Tell me about the most defining moment of your career on stage!

Then I have to talk about Hamlet, which was one of the highlights of my acting career. Hungarian acting tends to be very conservative. Tim Caroll, on the other hand, encouraged risk-taking. If it weren't for him, if he hadn't phrased things the way he did during rehearsals, I wouldn't have been able to experience that moment that radically changed my thinking about theatre. Due to its improvisational nature, this Hamlet was truly different every time. On that pivotal evening—we were probably around the fiftieth performance—I suddenly felt terribly tired during the monologue beginning with "How stand I then." So tired that I wanted to say to the audience: I'm sorry, but I need a little time because my head is about to explode. The actor's voice inside me said, "You can't do that, Zoli, you're an actor, the show must go on, the audience paid for their tickets to see Hamlet, and you are Hamlet." Another voice said, "Even if you can do it routinely, you're actually lying. What if you admitted, 'I'm tired'?" "You can." "No, you can't." "You're an actor..." "You're a human being..." And then, unexpectedly (even to myself), I said, "I need two minutes of silence so I can be alone with myself." I had never heard such silence in a theatre before; the audience didn't dare to move. I don't think they believed this could happen in the middle of a performance. It didn't even take two minutes, and I began to speak: "How. Stan I. Then..." – and I built the monologue out of silence, out of nothing. I received grateful applause; the audience felt that they had witnessed some kind of "new authenticity." On the way home, I wondered how I dared to behave so "unprofessionally." And then I realized that Zoli Balázs was not tired as Zoli Balázs, but as Hamlet, because Hamlet had overworked his brain. The character was preoccupied with his problem: he was thinking, arguing with himself. And although the pleasure of thinking determines how the brain works, its capacity is finite. That's when I realized that there is such a thing as a human actor. That's when I grew up as an actor, and incidentally, I directed Leonce and Lena, which marked the beginning of a new era in the life of Maladype.

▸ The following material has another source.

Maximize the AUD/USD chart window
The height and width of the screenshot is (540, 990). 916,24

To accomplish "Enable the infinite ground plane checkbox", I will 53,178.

What are you most proud of about your company?

The successes we have achieved at home and abroad, and the fact that audiences anywhere in the world immediately welcome our performances and our actors.

How do you choose your actors, what is most important to you as a director?

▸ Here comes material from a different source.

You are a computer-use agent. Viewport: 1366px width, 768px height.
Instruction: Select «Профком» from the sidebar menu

The most important thing is to find an actor who is malleable, who allows and demands to be constantly shaped. As a director, besides curiosity, openness, and childlike playfulness, I am most attracted to a "predatory" attitude, an actor's "hunger" and "alertness."

If I say one-man show, you say...

Viktor Kravchenko: I Chose Freedom

If I say Maladype Base, you say...

Homeliness, humanity, directness.

If I say travel, you say...

Sándor Kányádi's poem "Előhang" (Prelude)

Directed by Sándor Zsótér, Maladype is staging Richard III, in which we can once again see you as an actor. What was the most memorable moment of the rehearsal process and how do you feel about the premiere?

Every moment was important, therefore I experienced an enlightening moment during rehearsals, that is, the joy of a unique and unrepeatable realization.

I consider the premiere to be just another rehearsal opportunity, like any other rehearsal, where I can always learn something new about Richard III.